**Document segment**.

● ● ● ● ●

Japan Unveils Its New National Robot Strategy Ahead of IREX 2025

Japan enters IREX 2025 with a renewed national robot strategy that shifts the country from factory-centric automation toward a full “robotic society” roadmap. The government’s updated plan prioritizes deployment in healthcare, eldercare, construction, logistics, and disaster-response—areas where Japan’s demographic pressures and safety standards create global test-bed conditions.

Unlike China’s scale-driven expansion or the U.S. AI-first model, Japan is positioning itself as the third strategic pole in global robotics: high-reliability hardware, precision components, industrial-grade safety, and AI-enhanced control systems. IREX 2025 symbolizes this pivot, showcasing nationwide pilots, humanoid and service-robot platforms, and next-generation industrial systems from Fanuc, Yaskawa, Kawasaki, and leading universities.

Japan’s message to the world is clear: robots are not a hype cycle—they are becoming core social infrastructure.

South Korea Accelerates a National Robot Agenda With K-Humanoid at Its Core

South Korea has unveiled one of the world’s most aggressive robot strategies, aiming to deploy 1 million robots nationwide by 2030 and elevate the sector to a ₩20 trillion (USD 15B+) industry. The government’s 2024–2028 master plan expands robots far beyond manufacturing into logistics, healthcare, construction, agriculture, and defense—anchored by large-scale public funding and a robotics-friendly regulatory framework.

A central pillar is the new K-Humanoid Alliance, a national consortium of more than 40 companies and universities targeting humanoid mass production by 2029. Korea positions humanoids as the next productivity engine for an aging workforce and as a strategic technology for economic security.

● ● ● ● ●

**Source information**.
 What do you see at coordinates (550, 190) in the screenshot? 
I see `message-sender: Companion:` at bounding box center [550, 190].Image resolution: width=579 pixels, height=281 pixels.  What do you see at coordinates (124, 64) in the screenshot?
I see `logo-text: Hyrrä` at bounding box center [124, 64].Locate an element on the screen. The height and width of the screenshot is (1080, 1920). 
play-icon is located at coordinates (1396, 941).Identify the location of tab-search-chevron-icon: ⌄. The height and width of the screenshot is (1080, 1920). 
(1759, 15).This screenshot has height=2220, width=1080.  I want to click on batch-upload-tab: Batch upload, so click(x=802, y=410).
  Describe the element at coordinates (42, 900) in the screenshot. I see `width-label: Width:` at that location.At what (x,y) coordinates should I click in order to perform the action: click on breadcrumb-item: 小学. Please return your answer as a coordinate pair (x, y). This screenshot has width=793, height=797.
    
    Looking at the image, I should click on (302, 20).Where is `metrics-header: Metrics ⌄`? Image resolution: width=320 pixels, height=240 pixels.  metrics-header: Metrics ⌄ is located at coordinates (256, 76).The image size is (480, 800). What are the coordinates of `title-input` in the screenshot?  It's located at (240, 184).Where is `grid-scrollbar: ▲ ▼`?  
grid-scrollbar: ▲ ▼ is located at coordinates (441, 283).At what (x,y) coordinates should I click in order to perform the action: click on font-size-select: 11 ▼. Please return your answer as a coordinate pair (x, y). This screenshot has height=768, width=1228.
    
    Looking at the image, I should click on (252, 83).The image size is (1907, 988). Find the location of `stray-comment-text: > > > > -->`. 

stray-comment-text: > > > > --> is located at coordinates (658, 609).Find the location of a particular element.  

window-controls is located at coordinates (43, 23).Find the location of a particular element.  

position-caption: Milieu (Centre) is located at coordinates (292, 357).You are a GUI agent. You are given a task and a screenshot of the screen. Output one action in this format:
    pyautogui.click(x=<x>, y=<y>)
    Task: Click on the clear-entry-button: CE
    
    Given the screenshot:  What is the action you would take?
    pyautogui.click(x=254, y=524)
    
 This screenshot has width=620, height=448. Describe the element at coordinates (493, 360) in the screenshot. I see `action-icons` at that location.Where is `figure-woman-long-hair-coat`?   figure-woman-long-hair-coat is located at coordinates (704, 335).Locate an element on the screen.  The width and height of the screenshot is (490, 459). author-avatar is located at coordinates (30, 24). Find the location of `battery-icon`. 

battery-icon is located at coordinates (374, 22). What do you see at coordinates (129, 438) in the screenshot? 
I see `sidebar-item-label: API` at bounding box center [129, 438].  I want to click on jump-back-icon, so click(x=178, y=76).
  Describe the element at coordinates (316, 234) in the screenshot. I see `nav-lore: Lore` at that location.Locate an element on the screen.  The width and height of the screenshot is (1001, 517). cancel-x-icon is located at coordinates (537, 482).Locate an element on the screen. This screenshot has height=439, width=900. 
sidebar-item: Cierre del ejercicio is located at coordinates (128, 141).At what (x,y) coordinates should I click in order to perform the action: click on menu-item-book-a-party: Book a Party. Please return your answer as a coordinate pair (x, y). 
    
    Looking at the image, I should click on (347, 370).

● ● ● ● ●

**What you have to do**. Reproduce the passage on national robot strategies word for word, from "South Korea has" up to and including "robotics-friendly regulatory framework.".

**Solution for this task**.
South Korea has unveiled one of the world’s most aggressive robot strategies, aiming to deploy 1 million robots nationwide by 2030 and elevate the sector to a ₩20 trillion (USD 15B+) industry. The government’s 2024–2028 master plan expands robots far beyond manufacturing into logistics, healthcare, construction, agriculture, and defense—anchored by large-scale public funding and a robotics-friendly regulatory framework.